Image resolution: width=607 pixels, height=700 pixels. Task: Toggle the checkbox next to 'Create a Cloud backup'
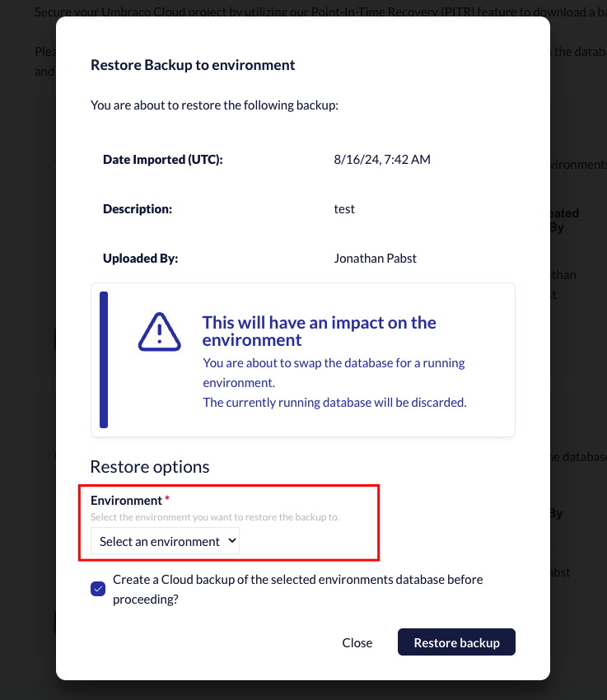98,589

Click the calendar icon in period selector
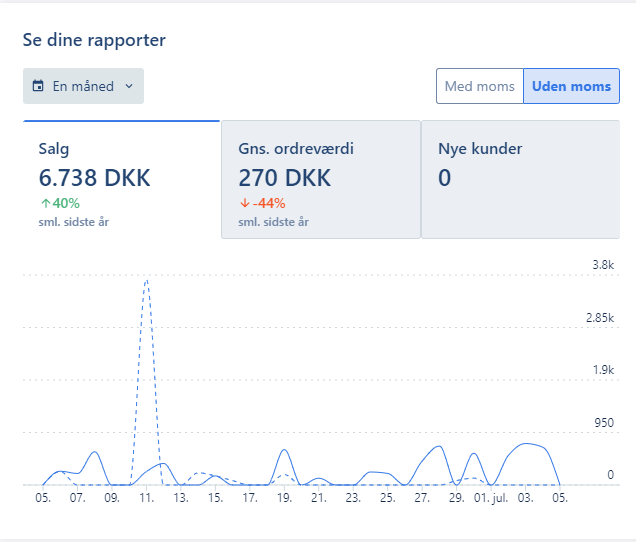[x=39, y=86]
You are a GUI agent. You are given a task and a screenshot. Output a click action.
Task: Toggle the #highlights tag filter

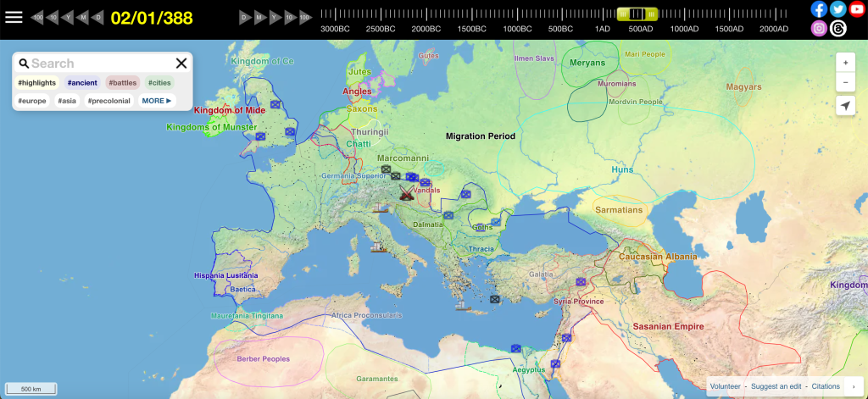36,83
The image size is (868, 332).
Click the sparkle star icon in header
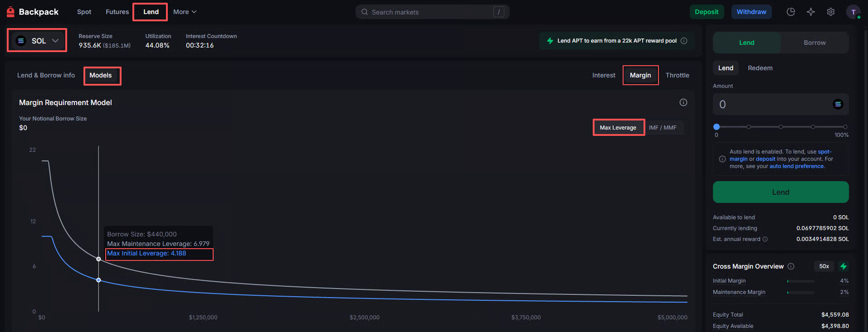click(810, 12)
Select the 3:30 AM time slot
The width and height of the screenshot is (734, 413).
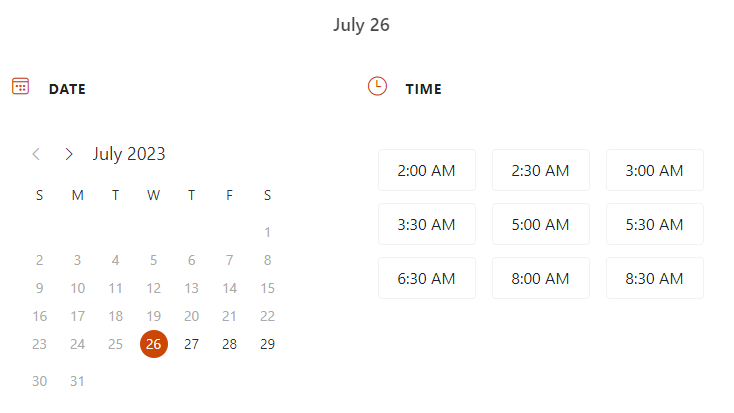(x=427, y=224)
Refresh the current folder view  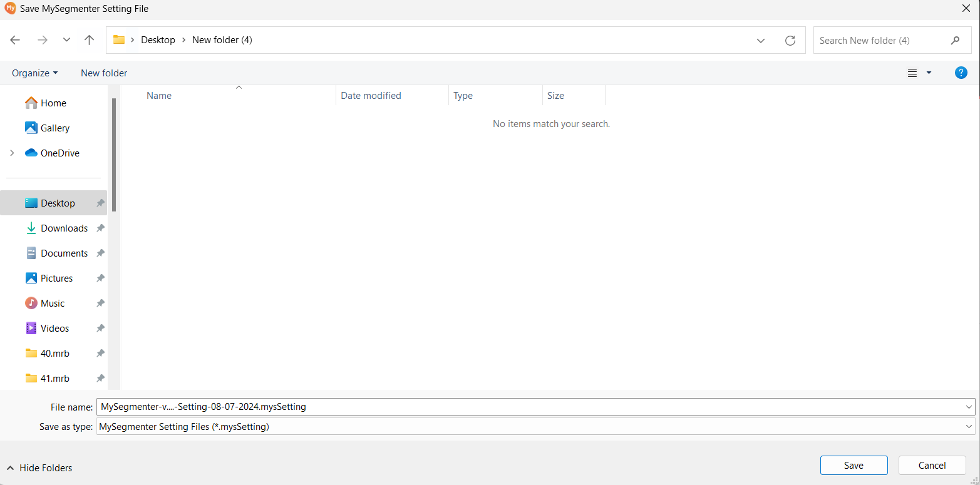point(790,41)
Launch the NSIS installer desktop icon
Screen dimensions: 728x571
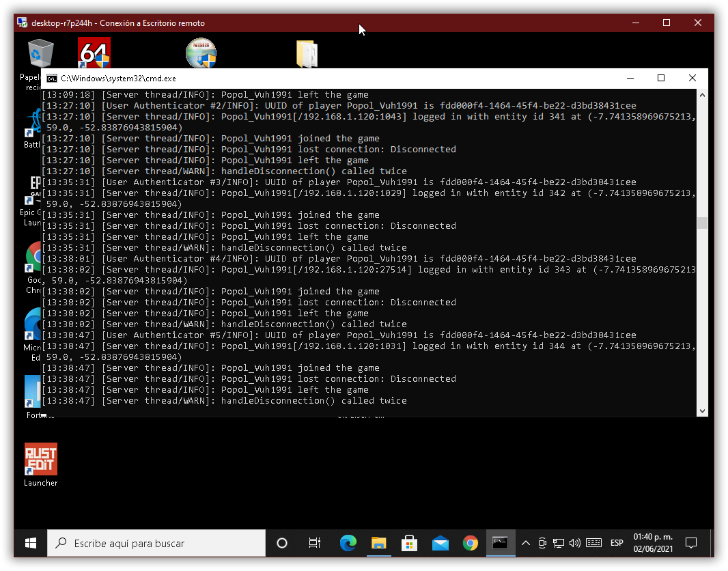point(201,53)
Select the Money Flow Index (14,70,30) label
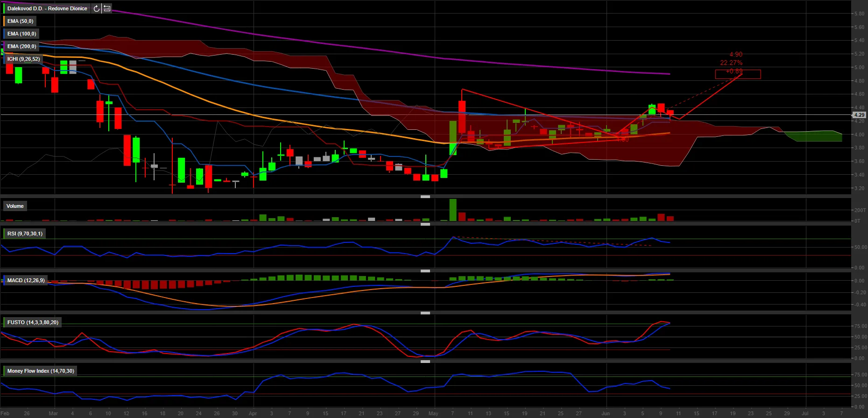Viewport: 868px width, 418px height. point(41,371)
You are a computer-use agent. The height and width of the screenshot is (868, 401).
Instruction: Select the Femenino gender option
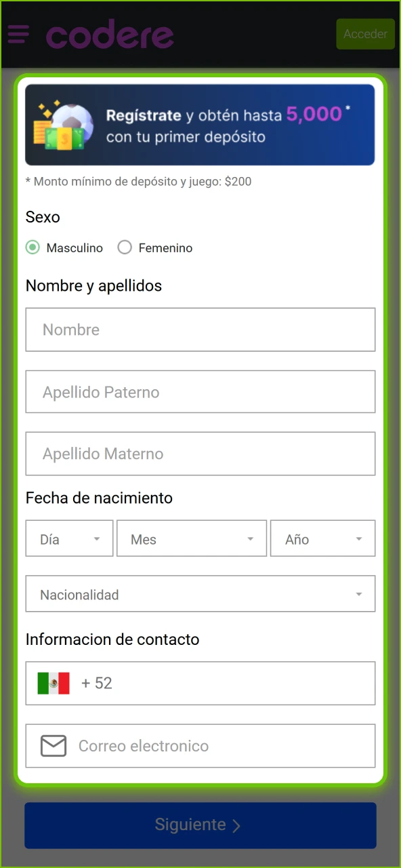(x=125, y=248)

··········

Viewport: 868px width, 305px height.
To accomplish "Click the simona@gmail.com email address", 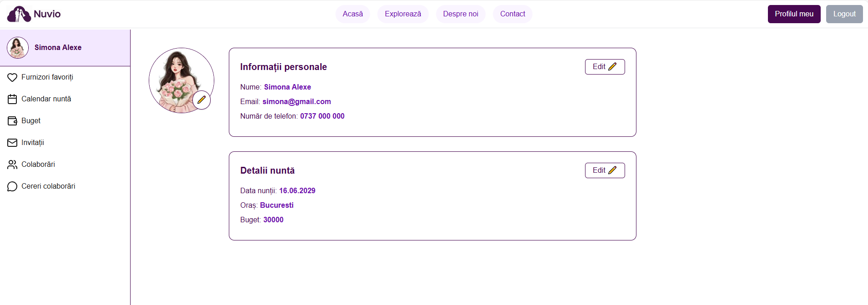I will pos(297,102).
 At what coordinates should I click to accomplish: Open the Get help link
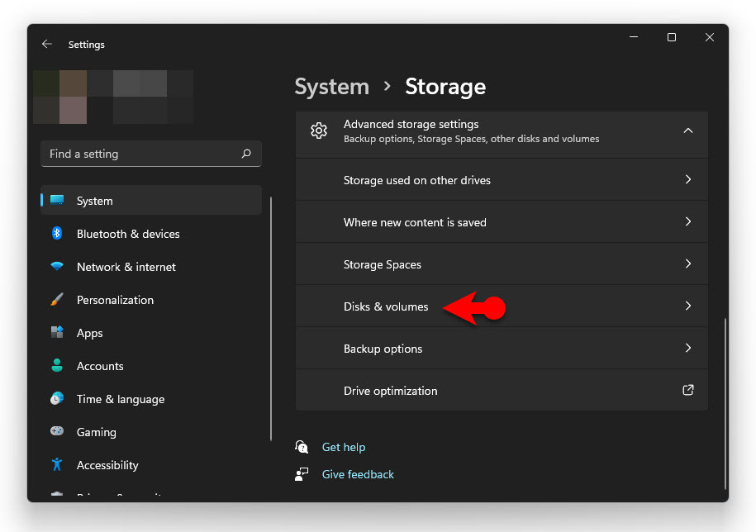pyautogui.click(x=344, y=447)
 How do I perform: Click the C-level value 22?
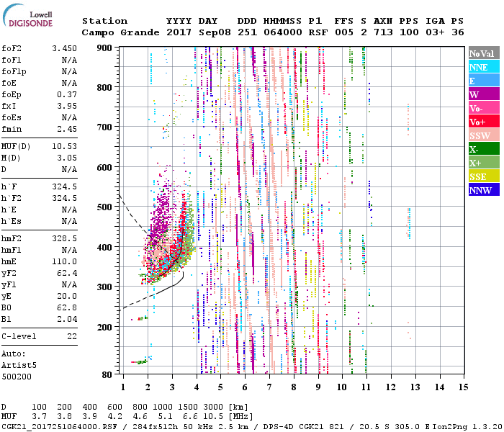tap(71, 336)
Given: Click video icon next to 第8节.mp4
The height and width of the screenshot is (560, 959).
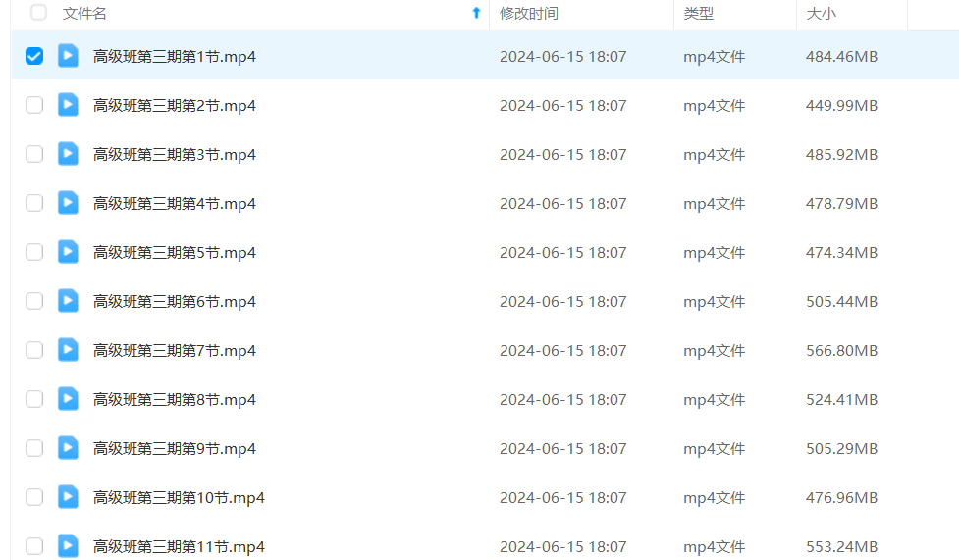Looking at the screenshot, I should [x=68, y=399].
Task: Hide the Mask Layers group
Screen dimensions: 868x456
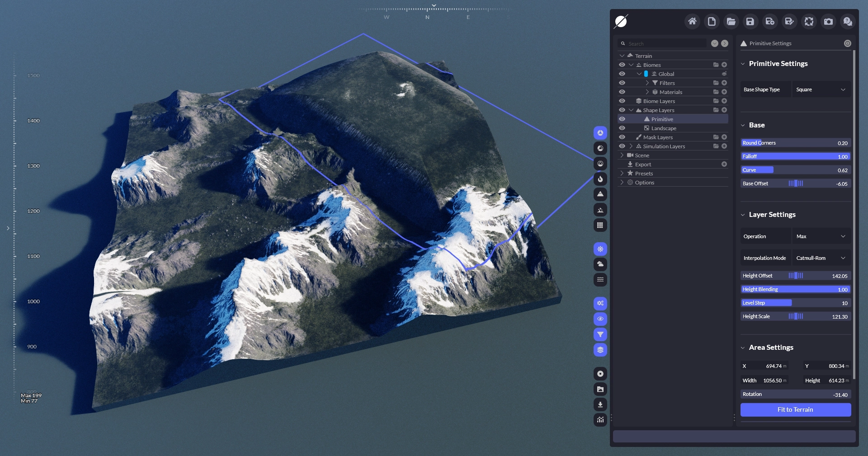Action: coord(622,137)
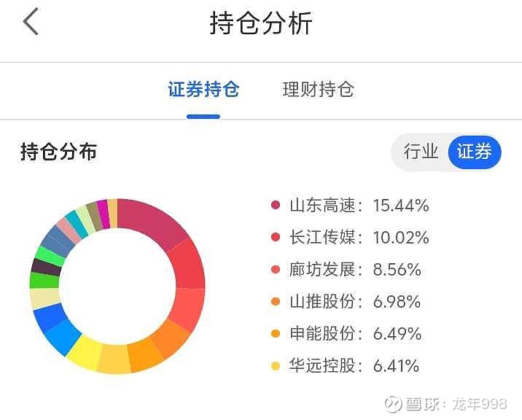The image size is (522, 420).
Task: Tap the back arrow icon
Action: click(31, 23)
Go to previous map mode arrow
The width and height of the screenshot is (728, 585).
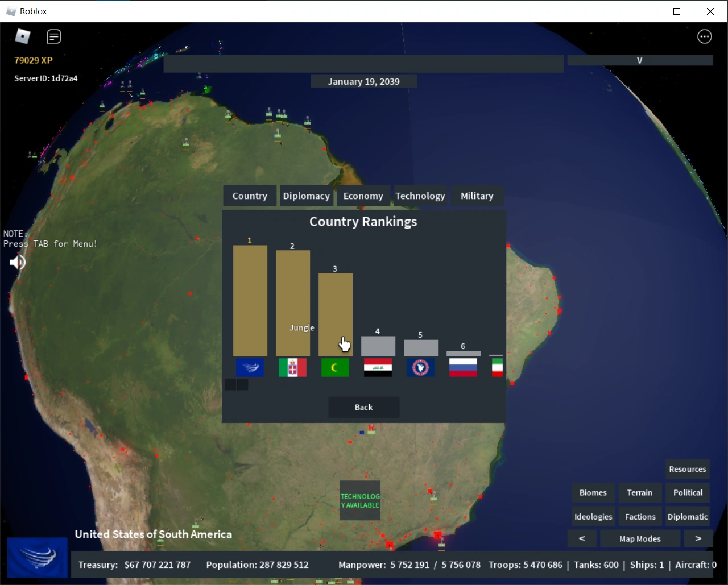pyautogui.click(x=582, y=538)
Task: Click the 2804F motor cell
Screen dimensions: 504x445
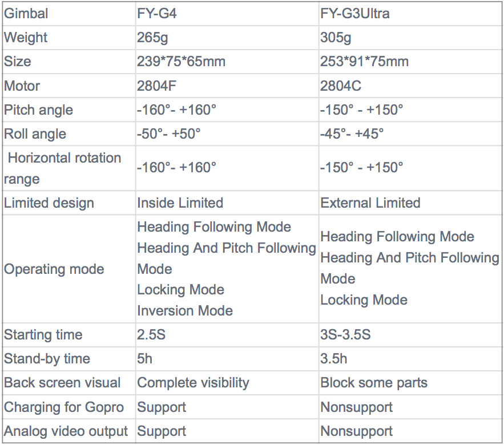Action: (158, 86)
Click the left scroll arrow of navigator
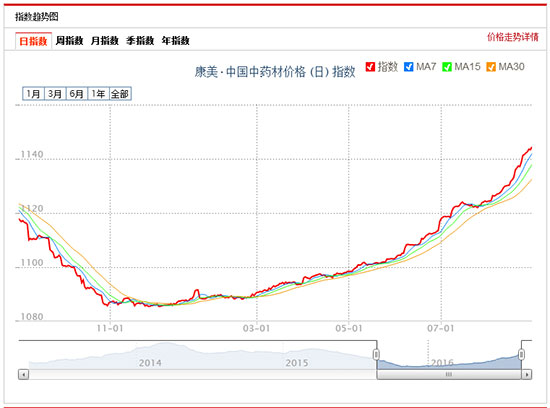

··········

▸ ACTIVITY
Taking the lines above one at a time, give the number of them that contain the string "agent". Add nothing else.

▸ SOLUTION
2